Acute bacterial or viral infections are known to cause ITP [5, 27]. First-line treatment of patients with ITP is steroids [2]. Next treatment options include for example splenectomy, TPO agonist, rituximab, and others. Treatment response is based on increase in platelet count to decrease risk of bleeding complications. However, according to our study, an increase in platelet count also leads to a reduction in infection. As mentioned before, platelet transfusion in patients with primary ITP is not recommended however, due to the low increments and risks of transfusion [2].

Limitations of our study are the retrospective nature of collection of data on infection as this was not the purpose of the randomized clinical trial. Secondly, infection was measured as CTC grade 2, thus with clinical symptoms. As we do not know the exact moment of inoculation, we could only use the time of clinical manifestation as outcome. Theoretically, as the thrombocytopenia occurs after the inoculation of the infection and the thrombocytopenia before the clinical presentation, thrombocytopenia could still be explained by the infection itself rather than being a risk factor. However, with the weekly intervals of platelet count measurements and the average inoculation time of the viral and bacterial infections, the relationship between low platelet count and risk of infections seems true. Additionally, there were no patients who had high platelet counts before time of infection. This weakens our Cox regression model with platelet count as time-dependent variable. Also, it is possible that the thrombocytopenia of some patients, thus the diagnosis ITP, might be a precursor sign of a hematological malignancy which have an increased risk of infections. Finally, due to the nature of our study design, we could only show a correlation and not an association between platelet count and infections. Further research is needed to confirm a possible association.

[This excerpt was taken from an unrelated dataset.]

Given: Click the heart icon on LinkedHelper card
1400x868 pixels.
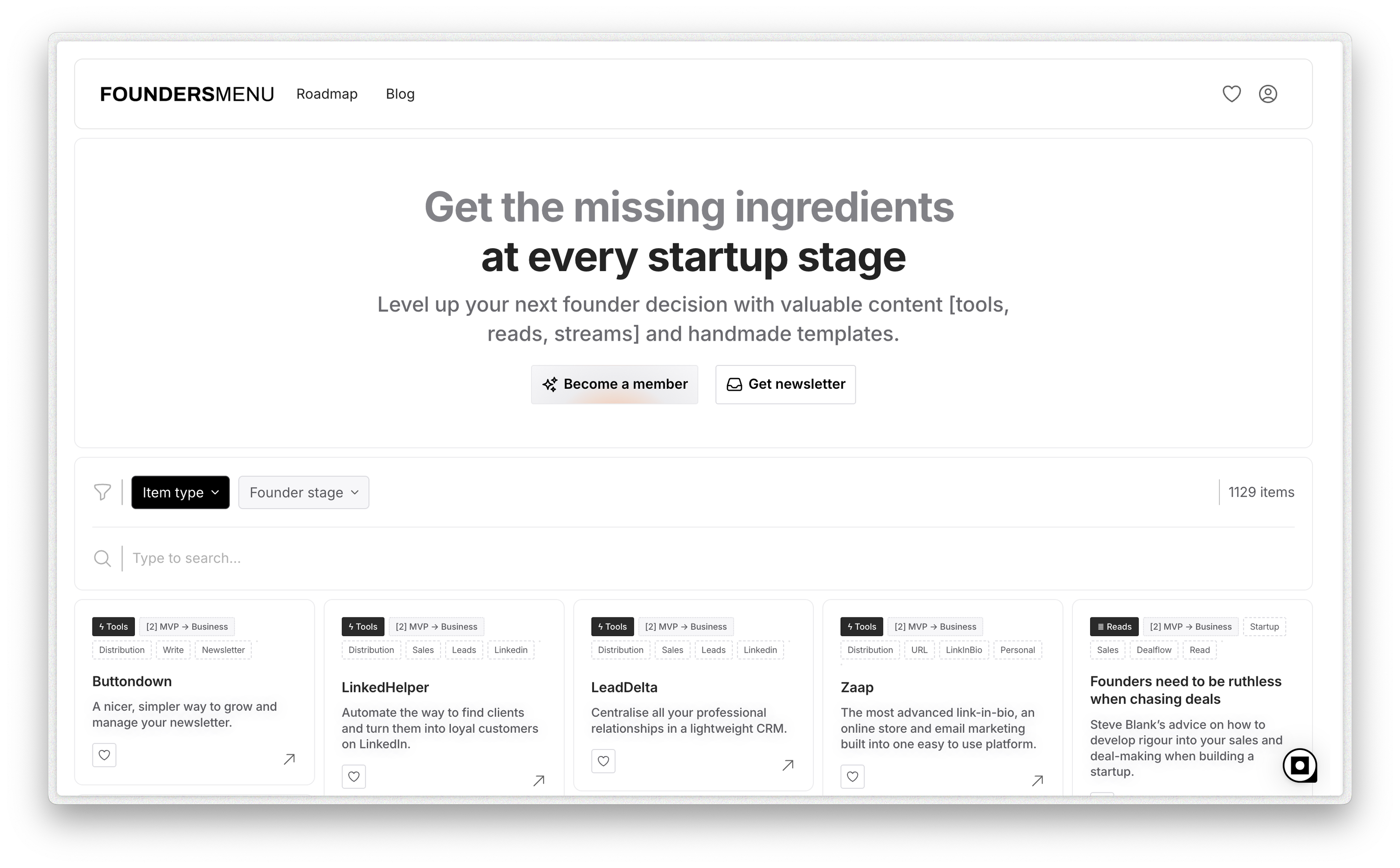Looking at the screenshot, I should point(354,776).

In conclusion, an incidence of 24% infection is a common complication in patient with primary immune thrombocytopenia leading to a worse response rate at 1 month and a longer hospital stay. Low platelet count is correlated with increased risk of infections, strengthening the role of platelets in inflammation, but the role of platelet transfusion as therapeutic tool remains unclear. Further research is needed to investigate the exact mechanism of platelets in the inflammation process and the opportunity as therapeutic tool.